IF FUCKING ONLY. At least then we'd be provided with Weekend-Update-hilarity while simultaneously having vigilante justice being enacted on those who managed to escape the worthless bitchslap of the law.

But no, Zack Snyder is the moron behind such abysmal films as 300. This asshole took an awesome graphic novel and great cinematography and somehow managed to end up with one of the most detestable movies ever made. I think this movie was the first time I ever rolled my eyes at a sex scene. That should speak volumes.

It is literally impossible for anyone to like this movie and have an above average IQ. There's just no goddamn way.

Zack Snyder's been on my shit list before 300 came out though. Why?

Because that dumb motherfucker thought he was so important that he should remake Dawn of the Dead.



What the fuck would ever make him think that's a good idea? Like it could be improved upon or something?
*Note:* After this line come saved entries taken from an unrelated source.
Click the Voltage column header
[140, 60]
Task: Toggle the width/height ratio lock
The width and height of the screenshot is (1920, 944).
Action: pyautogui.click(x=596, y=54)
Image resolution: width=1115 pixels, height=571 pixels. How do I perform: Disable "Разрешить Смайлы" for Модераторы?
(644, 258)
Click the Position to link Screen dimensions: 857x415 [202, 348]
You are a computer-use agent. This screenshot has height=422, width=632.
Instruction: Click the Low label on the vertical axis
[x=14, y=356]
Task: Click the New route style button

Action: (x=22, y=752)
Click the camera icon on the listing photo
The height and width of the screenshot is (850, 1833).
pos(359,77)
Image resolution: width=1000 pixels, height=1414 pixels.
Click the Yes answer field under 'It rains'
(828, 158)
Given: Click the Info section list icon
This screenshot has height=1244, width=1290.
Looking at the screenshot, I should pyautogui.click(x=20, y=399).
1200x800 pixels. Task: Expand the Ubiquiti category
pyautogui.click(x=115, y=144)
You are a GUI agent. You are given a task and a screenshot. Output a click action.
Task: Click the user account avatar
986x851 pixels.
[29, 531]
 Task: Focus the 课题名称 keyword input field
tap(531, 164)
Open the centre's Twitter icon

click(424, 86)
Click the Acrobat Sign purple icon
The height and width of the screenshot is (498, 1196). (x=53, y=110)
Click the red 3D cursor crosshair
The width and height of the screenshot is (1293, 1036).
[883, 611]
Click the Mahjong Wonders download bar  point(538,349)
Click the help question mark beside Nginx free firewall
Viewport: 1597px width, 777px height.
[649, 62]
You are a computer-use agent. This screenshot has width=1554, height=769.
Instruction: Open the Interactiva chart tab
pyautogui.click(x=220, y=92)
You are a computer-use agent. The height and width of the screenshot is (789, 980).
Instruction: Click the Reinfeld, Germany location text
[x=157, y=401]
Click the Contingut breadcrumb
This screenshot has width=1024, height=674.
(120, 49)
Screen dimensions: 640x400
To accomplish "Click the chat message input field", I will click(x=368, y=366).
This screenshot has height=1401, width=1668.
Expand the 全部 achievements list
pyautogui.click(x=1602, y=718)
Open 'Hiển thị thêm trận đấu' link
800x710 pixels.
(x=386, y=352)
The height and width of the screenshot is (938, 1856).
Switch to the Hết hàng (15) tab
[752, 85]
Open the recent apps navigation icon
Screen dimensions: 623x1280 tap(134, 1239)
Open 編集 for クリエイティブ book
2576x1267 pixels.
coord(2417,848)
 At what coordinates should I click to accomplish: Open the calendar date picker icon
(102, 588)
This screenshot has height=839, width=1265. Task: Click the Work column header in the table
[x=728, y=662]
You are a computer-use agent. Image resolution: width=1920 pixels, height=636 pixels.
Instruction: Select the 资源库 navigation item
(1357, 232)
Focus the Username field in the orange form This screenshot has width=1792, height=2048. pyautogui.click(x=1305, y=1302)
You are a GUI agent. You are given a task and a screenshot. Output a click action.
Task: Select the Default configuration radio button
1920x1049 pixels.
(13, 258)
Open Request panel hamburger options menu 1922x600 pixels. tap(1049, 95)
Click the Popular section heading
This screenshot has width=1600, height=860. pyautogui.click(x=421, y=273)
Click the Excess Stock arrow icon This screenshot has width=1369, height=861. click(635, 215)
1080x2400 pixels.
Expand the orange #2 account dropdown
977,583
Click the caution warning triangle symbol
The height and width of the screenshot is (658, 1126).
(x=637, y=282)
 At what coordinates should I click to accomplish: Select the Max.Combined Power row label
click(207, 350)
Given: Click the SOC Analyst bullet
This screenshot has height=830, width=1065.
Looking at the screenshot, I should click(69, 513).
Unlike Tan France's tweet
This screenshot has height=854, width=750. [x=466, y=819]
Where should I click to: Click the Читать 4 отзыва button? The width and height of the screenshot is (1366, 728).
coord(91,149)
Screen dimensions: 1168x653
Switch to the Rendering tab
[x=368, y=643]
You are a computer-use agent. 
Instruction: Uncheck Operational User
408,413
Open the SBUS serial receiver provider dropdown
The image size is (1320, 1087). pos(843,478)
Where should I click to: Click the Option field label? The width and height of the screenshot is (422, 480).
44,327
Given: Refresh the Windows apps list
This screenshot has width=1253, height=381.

What the hell Zack Snyder, you arrogant little prick. You think you're so goddamn important that you can go around and just remake whatever you want? You asshole. This isn't fucking Death Race that you remade, it was a horror movie classic. Jesus fucking christ, you don't mess with the classics. I mean think about it. It's not like there's someone out there that's so delusional and arrogant that they're gonna remake the fucking Bible or something.

So the eternal struggle continues. Am I in the mood to see the fantastic tale of washed up superheroes, corruption, and betrayal... get anally violated by arguably the worst director of this generation?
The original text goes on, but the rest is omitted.